* **What the task asks**:
Your answer should consist of the lines below that hold the word "podciśnienia".
────
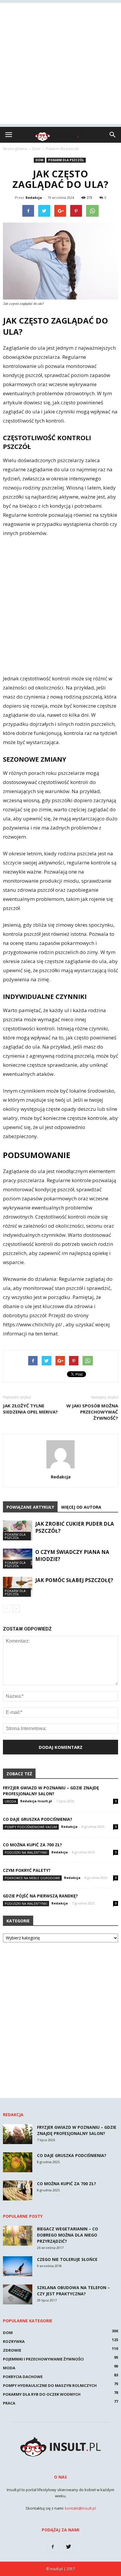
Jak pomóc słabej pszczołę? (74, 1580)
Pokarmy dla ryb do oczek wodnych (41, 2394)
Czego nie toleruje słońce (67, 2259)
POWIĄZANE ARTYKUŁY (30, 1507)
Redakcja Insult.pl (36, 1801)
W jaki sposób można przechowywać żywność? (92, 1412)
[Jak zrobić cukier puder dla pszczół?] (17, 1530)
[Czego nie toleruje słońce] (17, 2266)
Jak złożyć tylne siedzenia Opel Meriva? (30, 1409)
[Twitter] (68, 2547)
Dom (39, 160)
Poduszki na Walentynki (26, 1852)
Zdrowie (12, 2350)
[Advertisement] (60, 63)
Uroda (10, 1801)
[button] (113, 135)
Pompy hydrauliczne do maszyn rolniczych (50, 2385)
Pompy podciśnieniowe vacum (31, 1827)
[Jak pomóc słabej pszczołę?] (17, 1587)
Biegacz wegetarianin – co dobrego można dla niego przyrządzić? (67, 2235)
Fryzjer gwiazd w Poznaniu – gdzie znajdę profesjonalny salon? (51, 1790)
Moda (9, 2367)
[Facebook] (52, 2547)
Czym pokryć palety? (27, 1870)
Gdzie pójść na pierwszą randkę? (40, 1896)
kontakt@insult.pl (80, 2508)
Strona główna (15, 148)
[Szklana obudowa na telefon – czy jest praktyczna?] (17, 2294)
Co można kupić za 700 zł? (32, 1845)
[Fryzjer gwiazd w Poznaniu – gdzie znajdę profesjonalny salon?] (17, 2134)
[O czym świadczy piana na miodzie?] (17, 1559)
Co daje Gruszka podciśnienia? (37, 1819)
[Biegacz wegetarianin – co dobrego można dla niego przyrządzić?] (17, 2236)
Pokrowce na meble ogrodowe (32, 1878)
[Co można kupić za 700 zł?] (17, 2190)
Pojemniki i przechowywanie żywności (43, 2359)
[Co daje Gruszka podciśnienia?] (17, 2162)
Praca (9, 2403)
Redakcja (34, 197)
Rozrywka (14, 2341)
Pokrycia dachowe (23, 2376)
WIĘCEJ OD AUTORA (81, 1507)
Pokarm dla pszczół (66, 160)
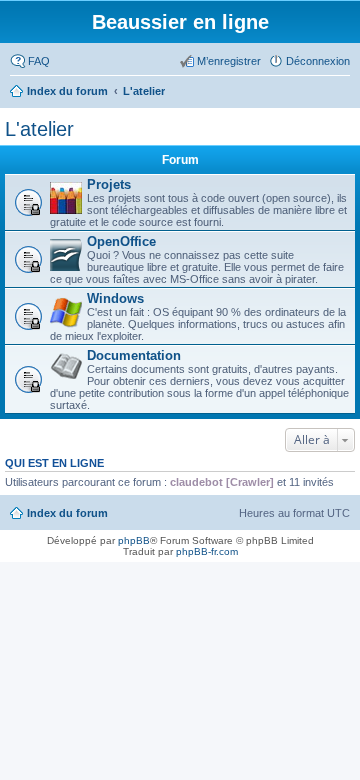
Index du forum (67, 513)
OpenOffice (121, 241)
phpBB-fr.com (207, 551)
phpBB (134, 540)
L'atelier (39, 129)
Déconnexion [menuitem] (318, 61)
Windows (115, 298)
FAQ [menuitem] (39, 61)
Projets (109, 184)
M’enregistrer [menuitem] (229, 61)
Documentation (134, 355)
────
* **Output for this task**:
Co daje Gruszka podciśnienia? (37, 1819)
[Co daje Gruszka podciśnienia?] (17, 2162)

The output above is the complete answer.